Expresa su superioridad adoptando el personaje de experimentado
viajero, conocedor de otros países y otras culturas, especialmente
Francia, ya que termina haciendo una comparación entre el champán
francés, al que elogia, frente al vino de Jerez español, para mostrar su
entusiasmo ante las costumbres extranjeras y, de paso, despreciar a los
españoles como provincianos y anticuados, ahora personificados en el
trío, formado por Eugenio, Clara y Basilio, que está poniendo en peligro sus planes: “No conocen las maneras/ de la buena sociedad,/ no
saben vivir. ¡Si vieran/ qué deliciosas partidas/ de campaña. Qué soberbias/ vilechaturas se forman/ en Italia, en Inglaterra./ Es otro método aquél (IRIARTE, 1986: 413).
5. Conclusiones
Si analizamos la obra de los autores neoclásicos, como el que nos
ocupa, desde una perspectiva feminista podemos observar en ella las
mismas contradicciones y recelos que mantenía la sociedad frente a
las mujeres. Por un lado, se mostraban favorables y parecían aceptar
el protagonismo y notabilidad de aquéllas con las que compartían una
faceta pública, reconociéndoles su valía y méritos, pero siempre y
cuando se tratara de mujeres concretas, excepcionales, que estuviesen
realmente preparadas para desempeñar airosamente sus cometidos sociales, según sus propios criterios. Sin embargo, no iban a mostrar la
misma predisposición cuando se trataba de la generalidad del colectivo femenino, hacia el que manifiestan tener bastante más reticencias
y ante el que reaccionan con mayor intransigencia. Ello se debe a que
las nuevas formas de relación entre los sexos no siempre fueron bien
vistas por unos escritores que veían con estupor el triunfo de una sociedad superflua y frívola donde el petimetre y los cortejos estaban
acarreando la corrupción de las costumbres; incapaces de asimilar la
complejidad de los cambios, y con unos prejuicios misóginos profundamente arraigados en sus creencias, acusaban a las mujeres de esa
decadencia; por eso, cuando escriben sobre los prototipos femeninos
manifiestan un verdadero horror ante la libertad de movimiento de las
mujeres proponiendo un modelo alternativo de sociedad donde se
contemplaran límites patriarcales a la autonomía femenina.
177
GLORIA A. FRANCO RUBIO
La señorita malcriada, al referirse a los matrimonios y a la educación femenina, dos temas de interés general y de discusión en la
opinión pública de la época, contribuyó de forma decisiva a la difusión del arquetipo de mujer doméstica, propuesto como ideal por la
moral de la ascendente burguesía, destinado a servir tanto de documento histórico como de modelo literario y, por lo tanto, de modelo
social. Un prototipo de mujer que debe abandonar el espacio público
para dedicarse por entero a su familia, para poder satisfacer enteramente las necesidades y deseos de su marido e hijos; siguiendo el canon, ha de ocuparse constantemente de la realización de tareas útiles,
siendo aplicada y laboriosa, procurando que su hogar se convirtiera en
el ambiente ideal para sus moradores, cómodo y confortable a nivel
material, pero también agradable y cálido a nivel personal, proporcionando así la seguridad necesaria para convertirlo en el remanso de
tranquilidad que necesitaba el grupo familiar. Este orden que gravita
a su alrededor era también necesario para lograr un nuevo modelo de
matrimonio y de familia conyugal basado en la estima y la armonía,
capaz de garantizar una convivencia estable y equilibrada para que
cada uno de sus miembros pudieran cumplir las tareas asignadas por
el nuevo código de comportamiento burgués.
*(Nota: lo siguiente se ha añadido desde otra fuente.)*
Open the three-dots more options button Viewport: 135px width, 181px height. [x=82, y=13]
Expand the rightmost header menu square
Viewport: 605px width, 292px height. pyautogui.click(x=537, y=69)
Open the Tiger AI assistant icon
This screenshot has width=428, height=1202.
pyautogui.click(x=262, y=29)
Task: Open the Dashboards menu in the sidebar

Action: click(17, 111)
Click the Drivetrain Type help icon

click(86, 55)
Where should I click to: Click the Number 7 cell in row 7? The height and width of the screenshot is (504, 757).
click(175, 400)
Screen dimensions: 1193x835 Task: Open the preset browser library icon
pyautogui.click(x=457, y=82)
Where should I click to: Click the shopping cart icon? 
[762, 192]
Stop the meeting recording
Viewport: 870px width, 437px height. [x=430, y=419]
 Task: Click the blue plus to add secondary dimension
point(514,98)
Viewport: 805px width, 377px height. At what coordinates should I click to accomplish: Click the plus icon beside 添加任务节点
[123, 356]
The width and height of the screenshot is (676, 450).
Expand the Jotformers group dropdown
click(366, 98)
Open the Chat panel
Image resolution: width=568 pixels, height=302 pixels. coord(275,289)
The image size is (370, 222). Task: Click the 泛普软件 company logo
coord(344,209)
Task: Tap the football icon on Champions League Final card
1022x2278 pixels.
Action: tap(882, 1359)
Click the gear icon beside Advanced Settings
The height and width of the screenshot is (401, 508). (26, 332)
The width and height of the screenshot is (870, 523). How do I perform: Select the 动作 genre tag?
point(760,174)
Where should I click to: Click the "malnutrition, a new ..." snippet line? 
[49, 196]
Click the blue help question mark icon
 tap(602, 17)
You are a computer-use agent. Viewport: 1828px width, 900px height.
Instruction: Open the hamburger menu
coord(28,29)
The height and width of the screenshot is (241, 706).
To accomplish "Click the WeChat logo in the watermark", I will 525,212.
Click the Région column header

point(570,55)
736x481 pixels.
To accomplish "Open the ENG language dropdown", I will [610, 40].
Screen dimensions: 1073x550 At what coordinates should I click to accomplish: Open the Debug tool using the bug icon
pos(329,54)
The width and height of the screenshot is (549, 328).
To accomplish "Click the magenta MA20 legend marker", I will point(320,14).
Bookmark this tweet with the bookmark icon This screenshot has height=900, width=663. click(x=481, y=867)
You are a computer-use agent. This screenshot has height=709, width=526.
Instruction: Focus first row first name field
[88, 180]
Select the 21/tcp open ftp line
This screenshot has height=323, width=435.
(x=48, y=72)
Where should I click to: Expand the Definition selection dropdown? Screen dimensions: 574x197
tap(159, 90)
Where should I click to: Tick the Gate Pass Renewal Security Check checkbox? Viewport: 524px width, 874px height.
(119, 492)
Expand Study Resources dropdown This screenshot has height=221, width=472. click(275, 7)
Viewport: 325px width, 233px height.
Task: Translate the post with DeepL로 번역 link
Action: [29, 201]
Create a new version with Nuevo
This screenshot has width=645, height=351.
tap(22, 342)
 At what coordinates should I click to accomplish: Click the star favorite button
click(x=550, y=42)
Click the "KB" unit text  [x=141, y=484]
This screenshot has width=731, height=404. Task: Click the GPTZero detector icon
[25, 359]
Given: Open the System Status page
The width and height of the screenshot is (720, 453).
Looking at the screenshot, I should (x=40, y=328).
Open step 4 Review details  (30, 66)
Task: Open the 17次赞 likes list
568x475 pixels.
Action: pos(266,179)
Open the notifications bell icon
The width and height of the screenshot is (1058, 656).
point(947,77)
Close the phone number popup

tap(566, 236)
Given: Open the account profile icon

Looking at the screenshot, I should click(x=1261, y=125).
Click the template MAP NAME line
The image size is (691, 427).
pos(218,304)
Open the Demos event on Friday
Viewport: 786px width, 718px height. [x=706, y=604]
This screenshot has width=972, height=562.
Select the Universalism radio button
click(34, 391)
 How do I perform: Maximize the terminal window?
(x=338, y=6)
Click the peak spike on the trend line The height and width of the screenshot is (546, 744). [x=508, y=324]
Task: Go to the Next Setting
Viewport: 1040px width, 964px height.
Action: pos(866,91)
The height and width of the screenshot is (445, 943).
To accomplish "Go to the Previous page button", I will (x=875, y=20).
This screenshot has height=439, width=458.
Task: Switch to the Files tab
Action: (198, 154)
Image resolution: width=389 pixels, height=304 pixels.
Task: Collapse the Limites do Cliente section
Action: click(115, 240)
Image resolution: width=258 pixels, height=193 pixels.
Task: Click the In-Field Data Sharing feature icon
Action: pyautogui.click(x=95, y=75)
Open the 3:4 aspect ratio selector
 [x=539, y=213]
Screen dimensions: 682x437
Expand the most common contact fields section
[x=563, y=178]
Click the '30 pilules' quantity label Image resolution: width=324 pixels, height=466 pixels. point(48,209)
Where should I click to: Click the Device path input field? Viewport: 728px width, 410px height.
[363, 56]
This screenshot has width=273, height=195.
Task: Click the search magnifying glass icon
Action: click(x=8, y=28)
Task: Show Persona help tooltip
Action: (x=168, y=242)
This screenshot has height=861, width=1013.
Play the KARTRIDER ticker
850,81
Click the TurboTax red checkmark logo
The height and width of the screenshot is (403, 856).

Aunque la reclusión femenina en sus múltiples variantes ha sido
recurrente a lo largo de la historia de la humanidad, no cabe duda de
que es el patrón al que se vuelve con mayor énfasis justamente en los
contextos históricos de crisis, en los que parece estar amenazada su
pervivencia, como ocurre en el siglo XVIII debido, presuntamente, a
las mayores cotas de libertad alcanzada por las mujeres. De ahí que
todos los resortes, medios e instrumentos culturales y propagandísticos de la época –prensa, tratadística religiosa y política, discursos y
sermones– incluida la literatura, se convirtieran en caja de resonancia
de un modelo que acabaría por imponerse en las sociedades liberales.